WHAT YOU WILL DO: Below is a block of entries; repeat exactly the lines starting at the line that contains "Task: Click the Token column header" and ending at the line that contains "You are a computer-use", both included.

TASK MATERIAL:
::::

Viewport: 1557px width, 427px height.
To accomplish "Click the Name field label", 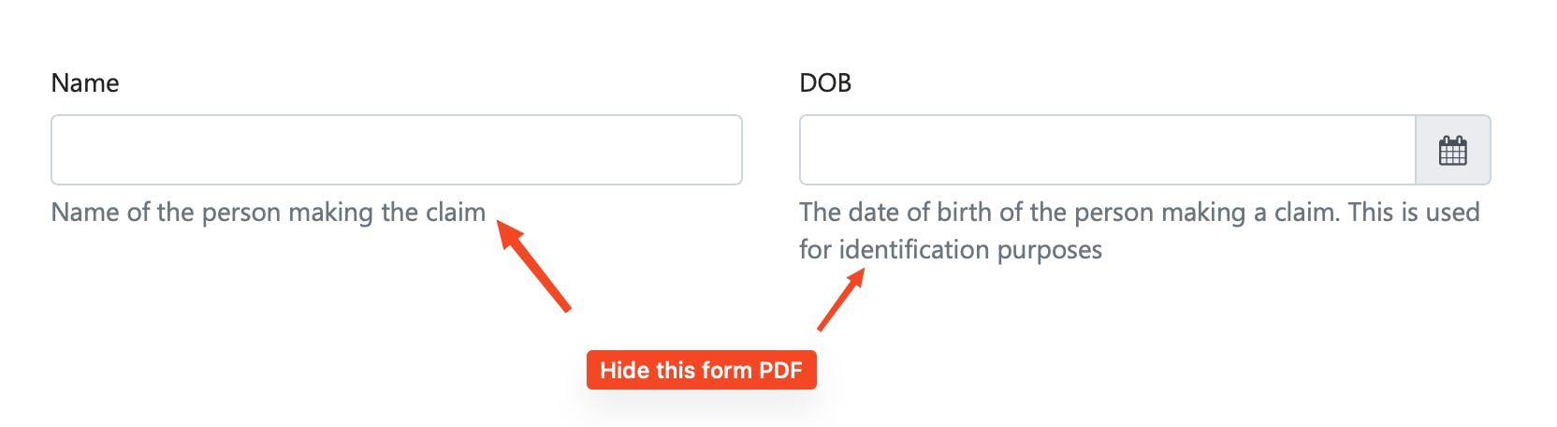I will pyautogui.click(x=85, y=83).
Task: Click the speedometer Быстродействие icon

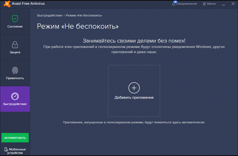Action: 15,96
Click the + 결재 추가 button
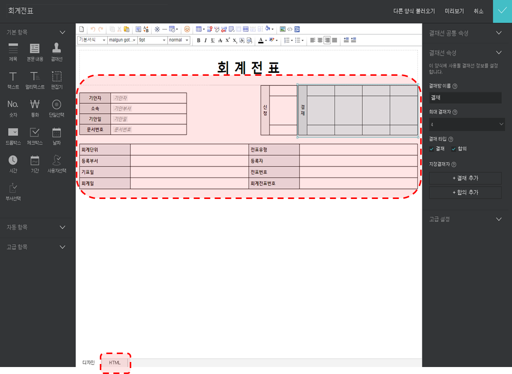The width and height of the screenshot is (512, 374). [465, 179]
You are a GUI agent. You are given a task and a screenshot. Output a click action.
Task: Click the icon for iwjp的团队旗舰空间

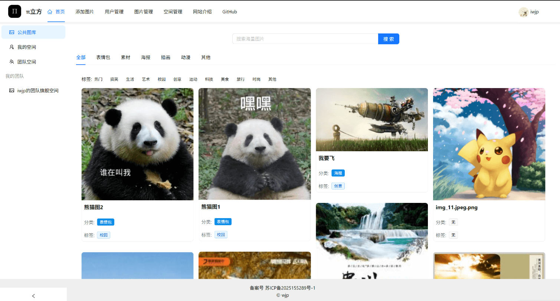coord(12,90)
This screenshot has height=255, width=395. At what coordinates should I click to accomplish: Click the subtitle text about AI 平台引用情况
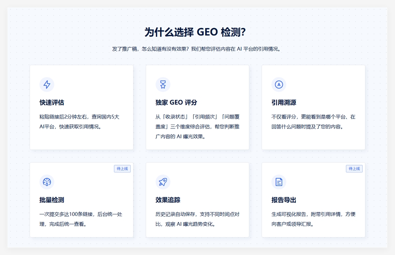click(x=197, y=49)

::::

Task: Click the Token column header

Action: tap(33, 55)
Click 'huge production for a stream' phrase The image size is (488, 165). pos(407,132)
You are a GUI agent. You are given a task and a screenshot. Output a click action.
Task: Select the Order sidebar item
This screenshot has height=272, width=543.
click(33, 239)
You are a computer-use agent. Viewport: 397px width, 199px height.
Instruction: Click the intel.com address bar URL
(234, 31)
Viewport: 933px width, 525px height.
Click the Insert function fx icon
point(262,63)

::::

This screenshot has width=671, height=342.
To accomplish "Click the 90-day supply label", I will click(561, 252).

::::

EXERCISE SOLUTION:
Task: Click the Token column header

Action: tap(33, 55)
Click 'huge production for a stream' phrase The image size is (488, 165). pos(407,132)
You are a GUI agent. You are given a task and a screenshot. Output a click action.
Task: Select the Order sidebar item
This screenshot has height=272, width=543.
click(33, 239)
You are a computer-use agent. Viewport: 397px width, 199px height.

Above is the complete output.